Deployment topology
Overview
Cadence is a highly scalable fault-oblivious stateful code platform. The fault-oblivious code is a next level of abstraction over commonly used techniques to achieve fault tolerance and durability.
A common Cadence-based application consists of a Cadence service, workflow and activity_workers, and external clients. Note that both types of workers as well as external clients are roles and can be collocated in a single application process if necessary.
Cadence Service
At the core of Cadence is a highly scalable multitenant service. The service exposes all of its functionality through a strongly typed gRPC API. A Cadence cluster include multiple services, each of which may run on multiple nodes for scalability and reliablity:
- Front End: which is a stateless service used to handle incoming requests from Workers. It is expected that an external load balancing mechanism is used to distribute load between Front End instances.
- History Service: where the core logic of orchestrating workflow steps and activities is implemented
- Matching Service: matches workflow/activity tasks that need to be executed to workflow/activity workers that are able to execute them. Matching is assigned task for execution by the history service
- Internal Worker Service: implements Cadence workflows and activities for internal requirements such as archiving
- Workers: are effectively the client apps for Cadence. This is where user created workflow and activity logic is executed
Internally it depends on a persistent store. Currently, Apache Cassandra, MySQL, PostgreSQL, CockroachDB (PostgreSQL compatible) and TiDB (MySQL compatible) stores are supported out of the box. For listing workflows using complex predicates, ElasticSearch and OpenSearch cluster can be used.
Cadence service is responsible for keeping workflow state and associated durable timers.

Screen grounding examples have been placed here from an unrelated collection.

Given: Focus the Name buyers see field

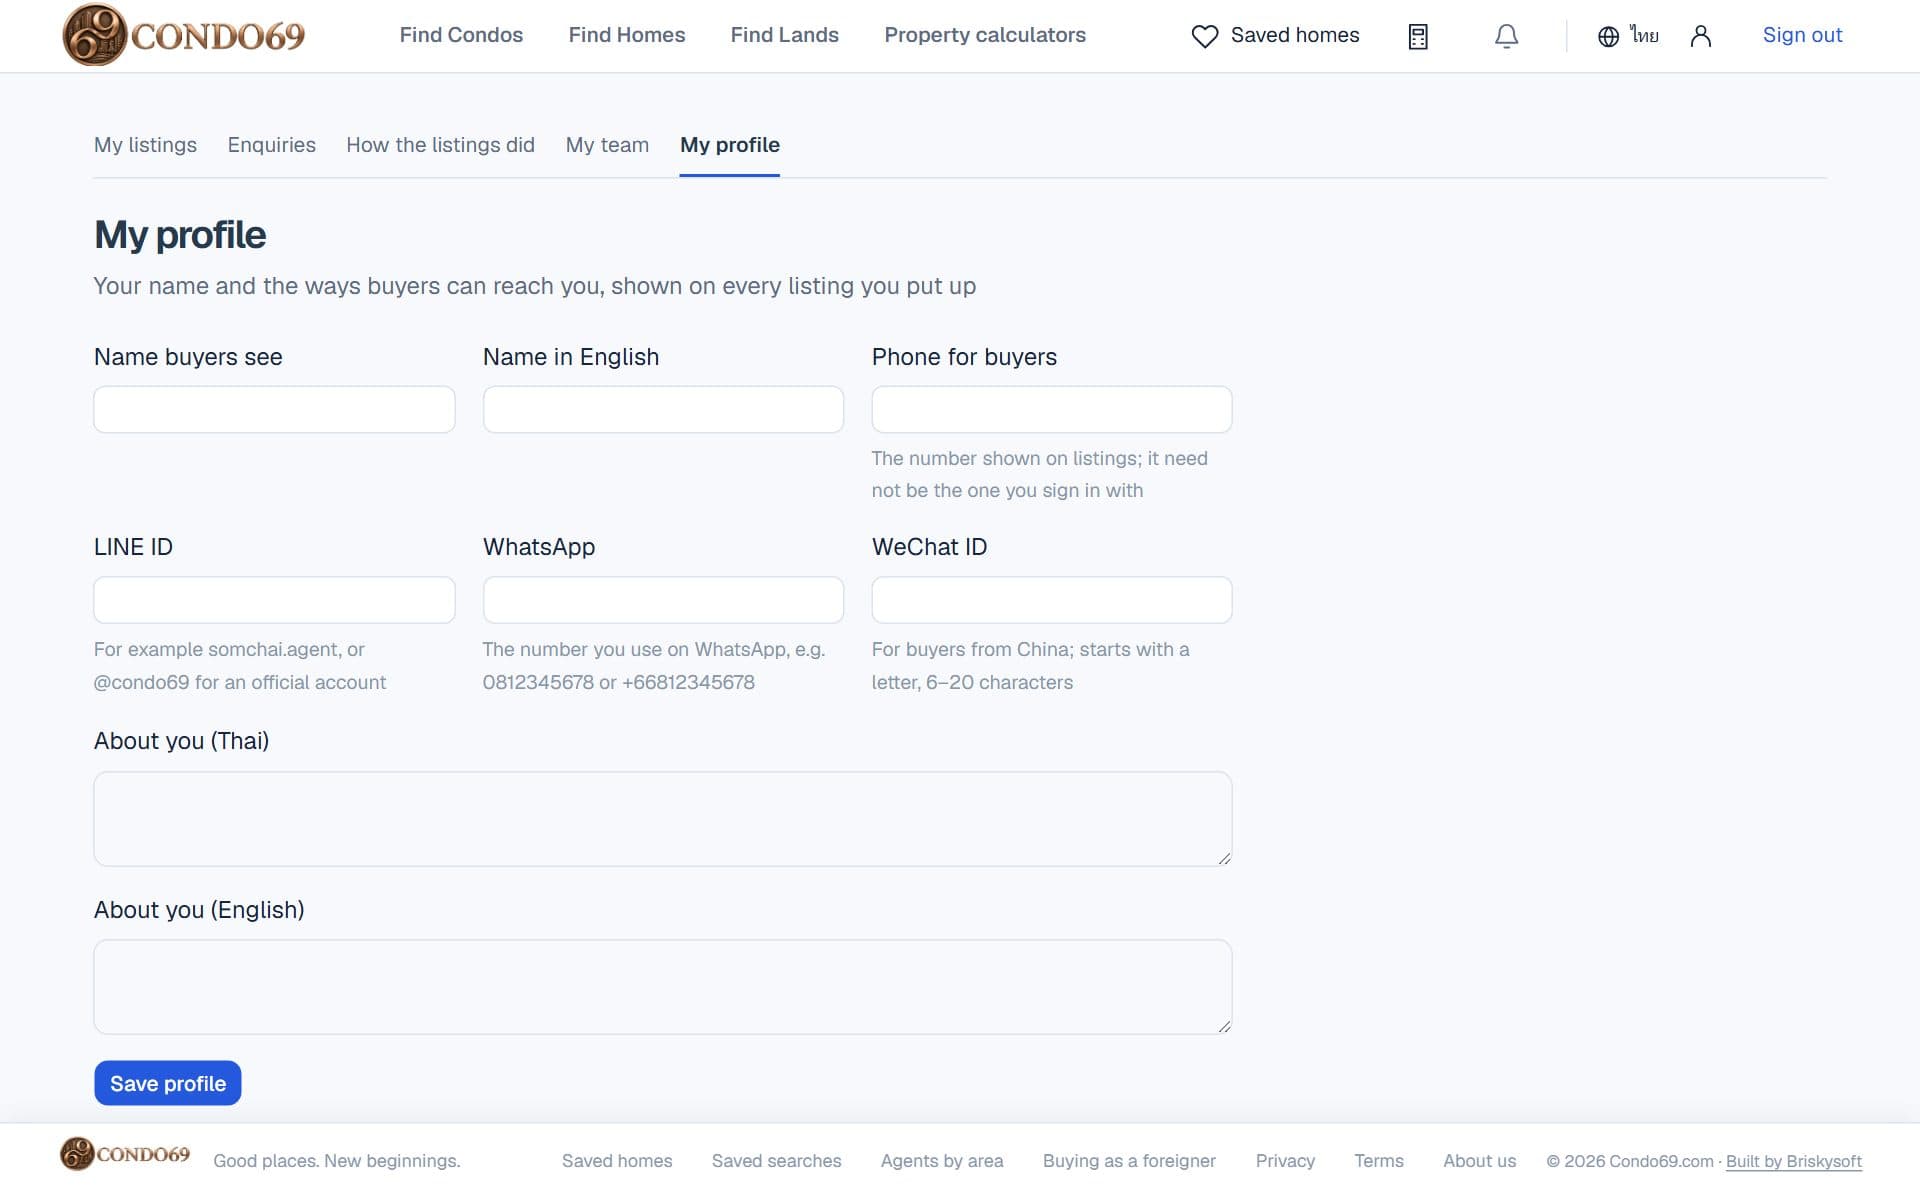Looking at the screenshot, I should click(x=274, y=410).
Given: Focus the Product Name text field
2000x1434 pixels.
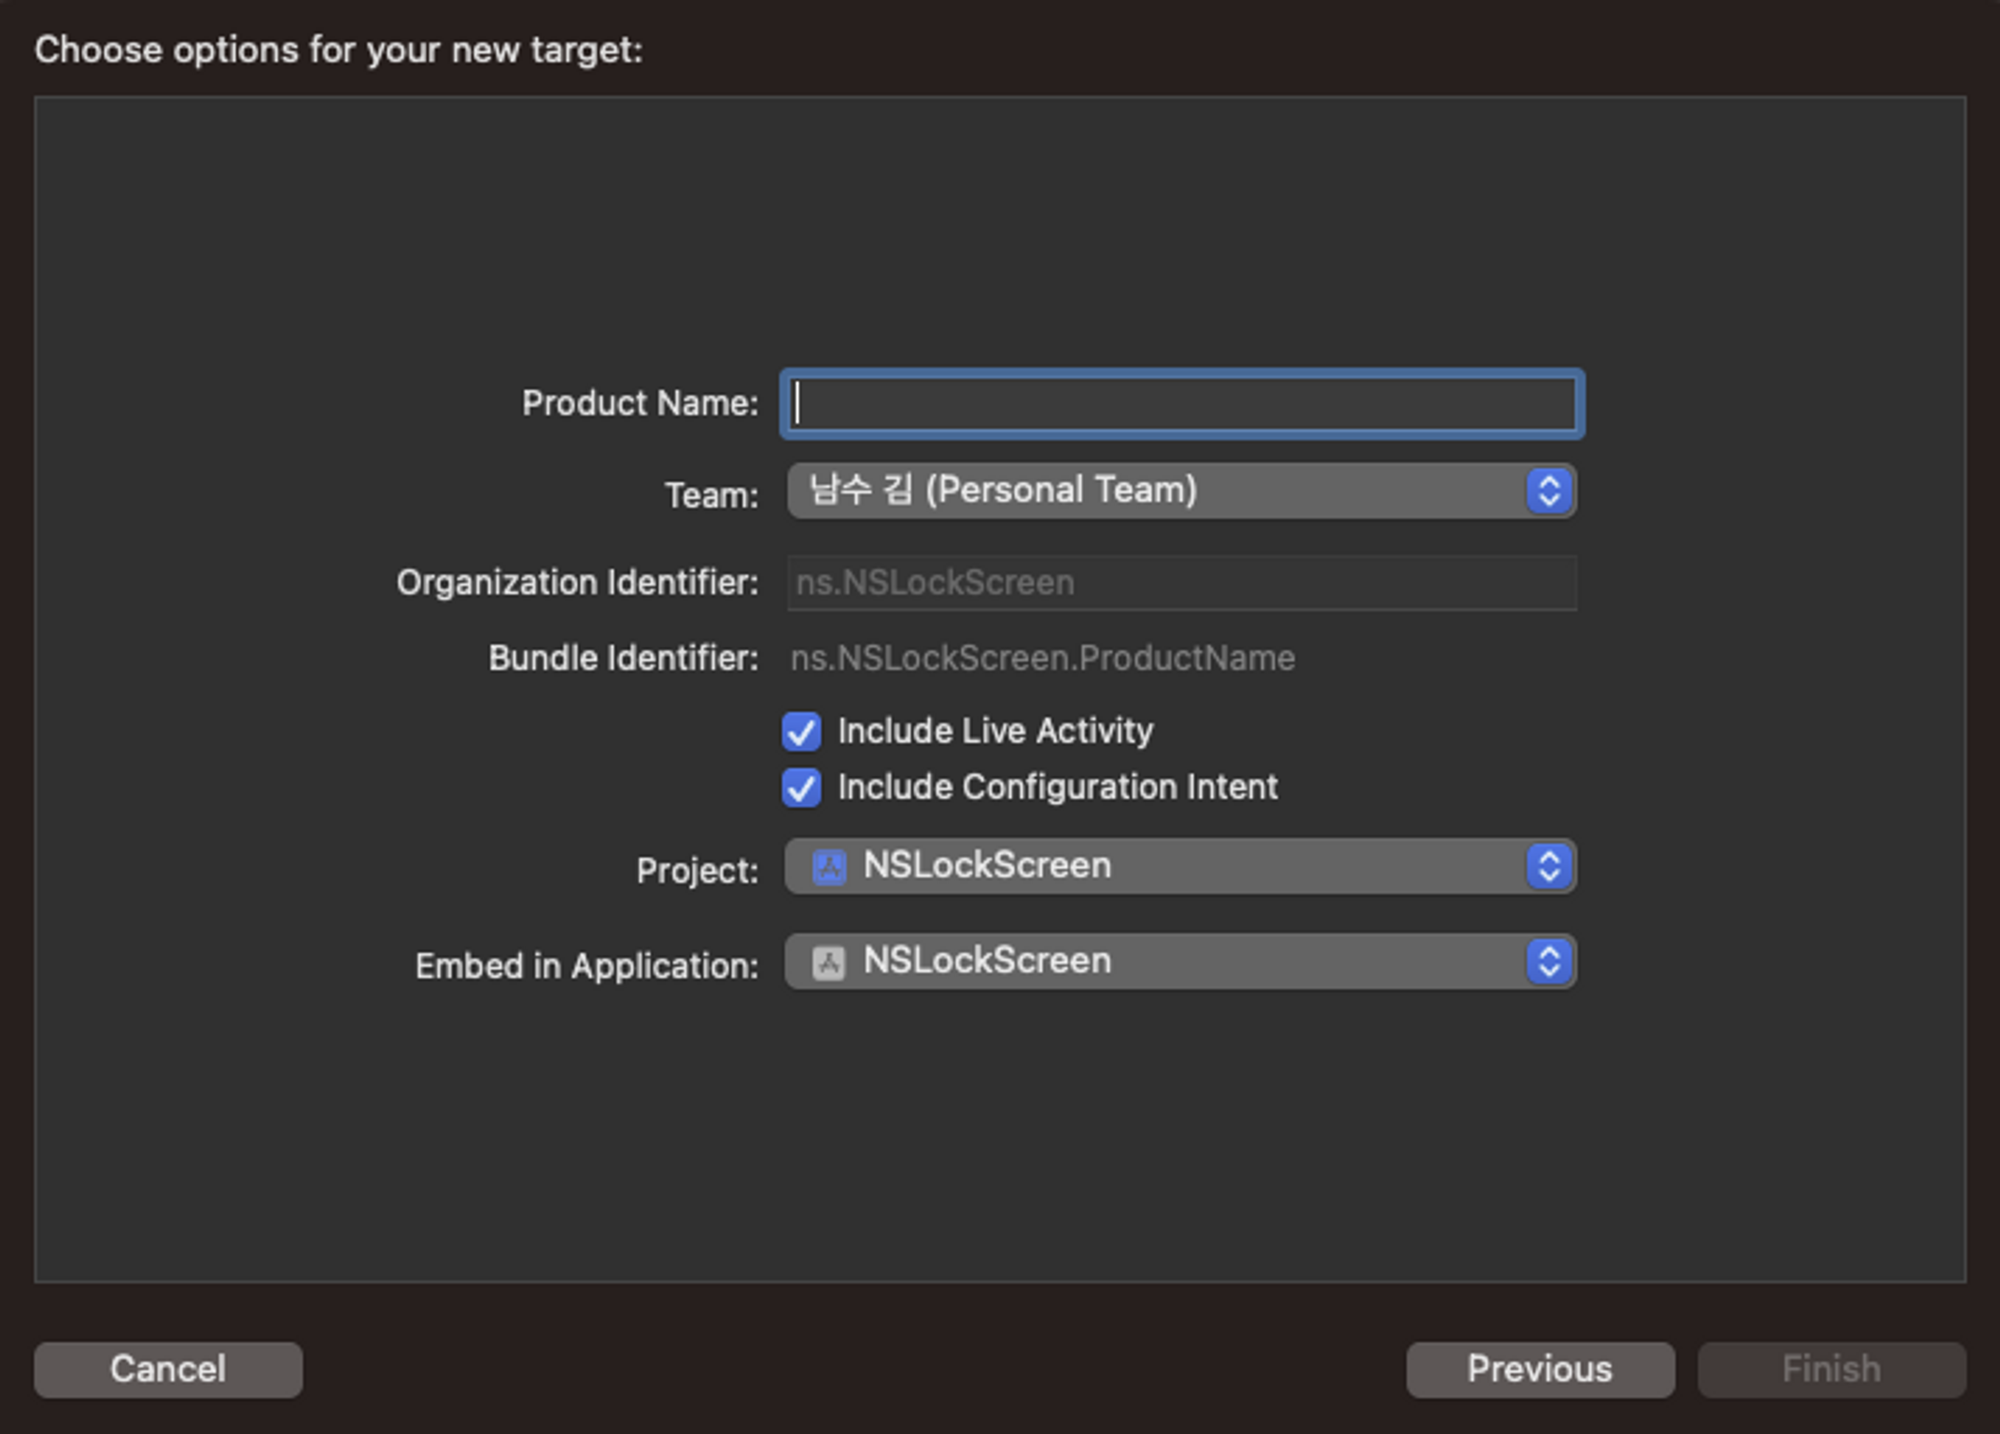Looking at the screenshot, I should tap(1182, 404).
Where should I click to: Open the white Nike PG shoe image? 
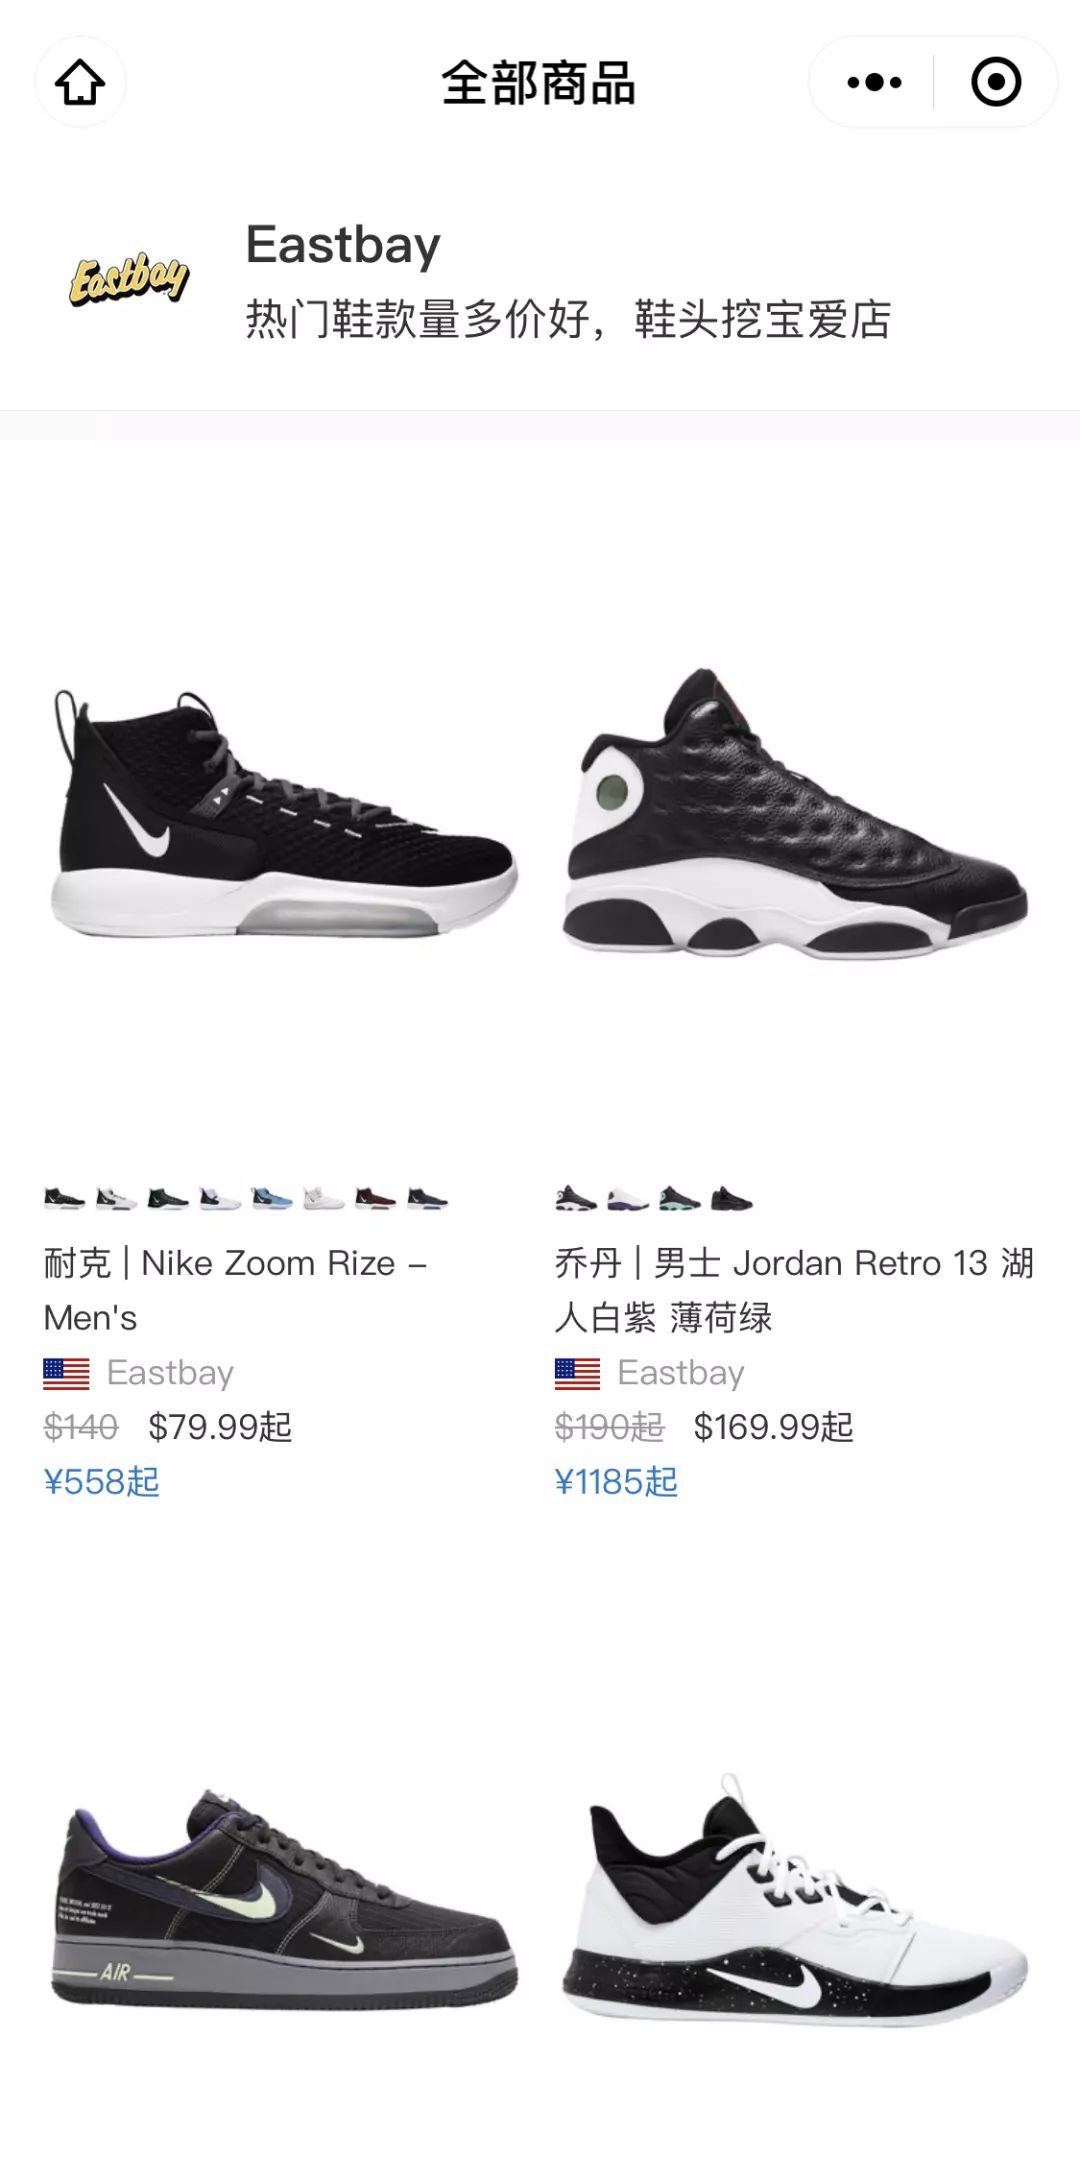click(795, 1900)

It maintains internal queues (called task_lists) which are used to dispatch tasks to external workers.
Cadence service is multitenant. Therefore it is expected that multiple pools of workers implementing different use cases connect to the same service instance. For example, at Uber a single service is used by more than a hundred applications. At the same time some external customers deploy an instance of Cadence service per application. For local development, a local Cadence service instance configured through docker-compose is used.
Workflow Worker
Cadence reuses terminology from workflow automation domain. So fault-oblivious stateful code is called workflow.
The Cadence service does not execute workflow code directly. The workflow code is hosted by an external (from the service point of view) workflow_worker process. These processes receive decision_tasks that contain events that the workflow is expected to handle from the Cadence service, delivers them to the workflow code, and communicates workflow decisions back to the service.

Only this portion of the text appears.